Sunday, December 09, 2012

What does standing in curiosity have to do with knowledge transfer?

'Standing in curiosity' is a term I use often, especially when working with clients around knowledge transfer.  Let me explain first what I mean when I use that term and then why that is a critical component to knowledge transfer.

First, let’s talk about curiosity.  To me, the word invokes a sense of wonder, of non-judgmental exploration, of a mind open to new ideas, of being willing to not know while wanting to learn.  Curiosity means that you do not need to think you know everything, instead that you would like to find out more, to see new things and that you are open to possibilities.
Being curious then means that you are ready and willing to learn and explore and that your mind is open to new possibilities. What an incredible place from what to learn and gain knowledge.

Why do I say that we need to stand in curiosity? I intentionally use the word ‘stand’ to evoke the sensation that your body is involved, not just your mind. I use the word to create imagery that lets you feel present, that curiosity is all around you, that you are standing IN it. Now not only is your mind open, but your somatic self, your entire self, is also involved.  Standing in curiosity means you are as open as you can be to learning.
Now why is that so critical to knowledge transfer?

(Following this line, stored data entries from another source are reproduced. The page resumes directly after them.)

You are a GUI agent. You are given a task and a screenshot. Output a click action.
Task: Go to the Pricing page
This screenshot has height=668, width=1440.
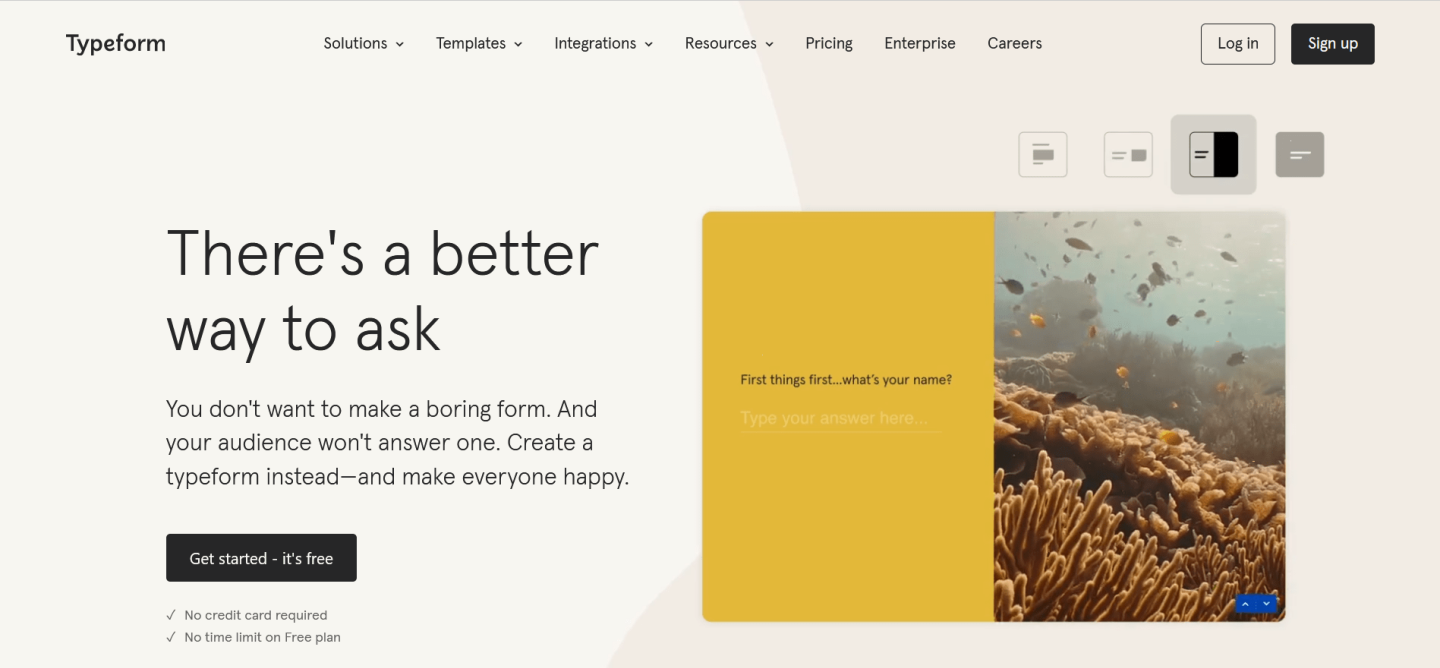pos(829,44)
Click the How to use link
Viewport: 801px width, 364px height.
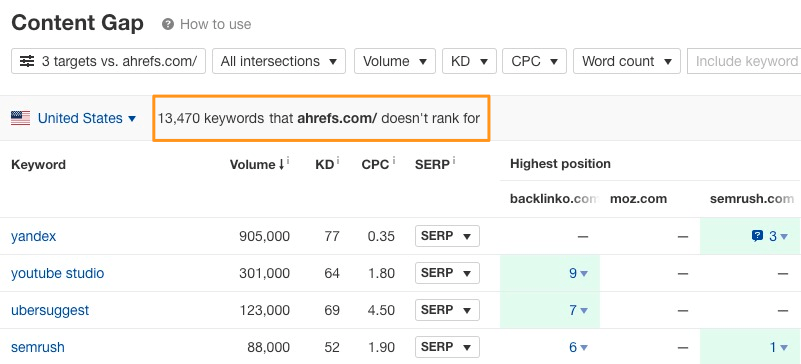coord(216,24)
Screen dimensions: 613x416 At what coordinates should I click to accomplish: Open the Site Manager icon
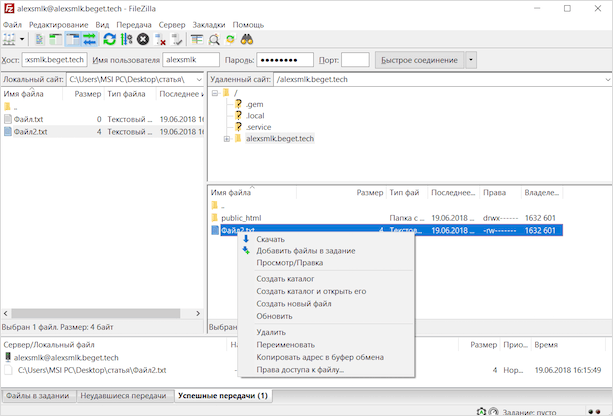pos(9,40)
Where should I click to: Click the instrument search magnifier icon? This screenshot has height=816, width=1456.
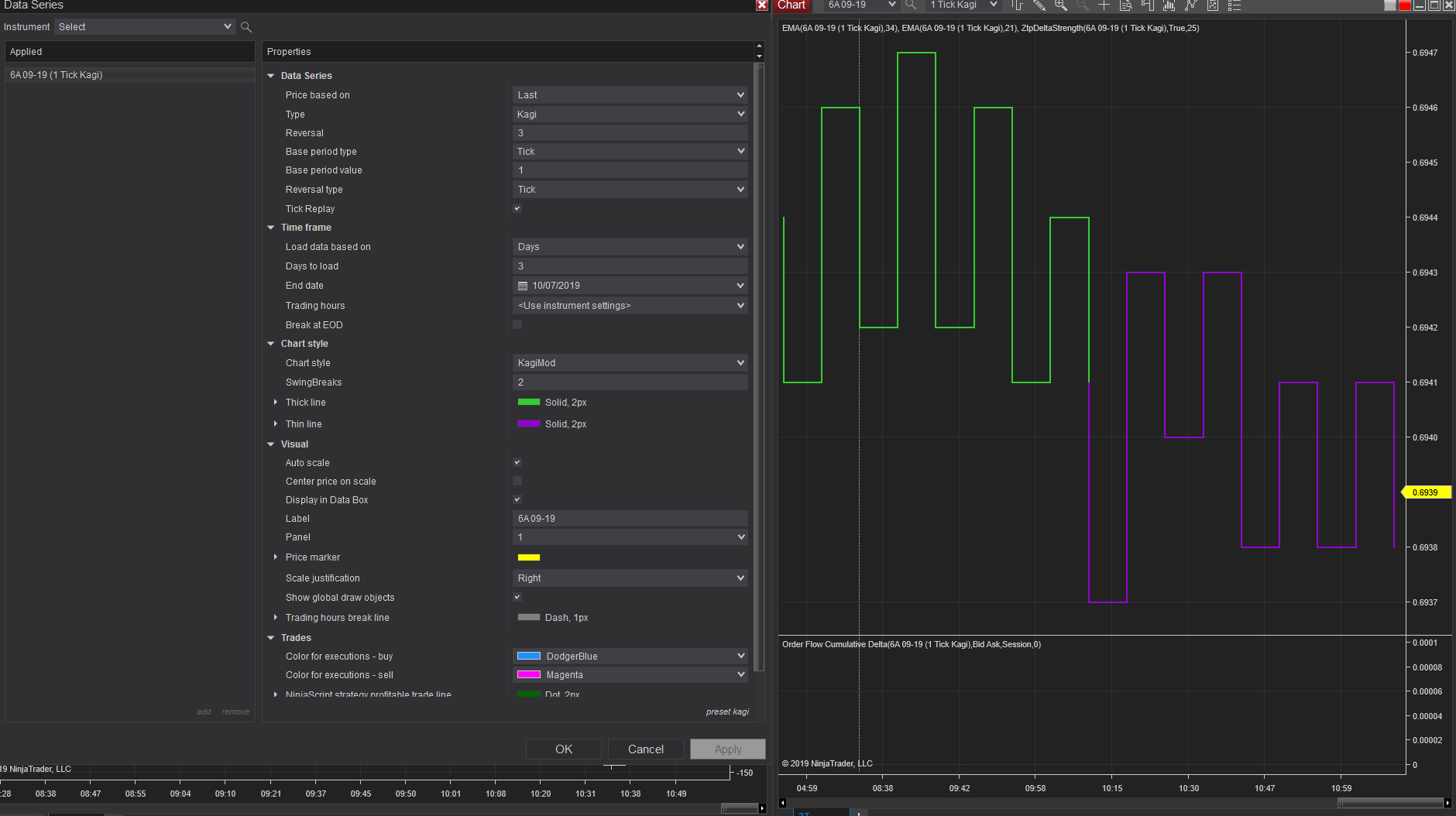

Let’s think about what is happening when we are transferring knowledge. First, there is the holder of the knowledge with their experiences, their background, with years of building up their expertise from all of the accumulated decisions, actions and observations. Let’s call them the expert.
The learner is often someone with their own experience in the area, their own background and years of learning—it does not matter if that learner is young or older, they bring their own level of understanding to the experience.
It could be very possible for the learner then to judge what they are hearing or learning or observing from the expert through their previous experience BEFORE they are able to try it out, to ponder it, to assimilate it.  The learner may dismiss new ideas or ideas they might build upon because they are not open or curious but rather letting their own experience close their mind to the possibility that there is more to learn from what is being transferred.  They may say to themselves “that’s not how it really works” or “I don’t do it that way” or “I’ll let them talk but I know better”.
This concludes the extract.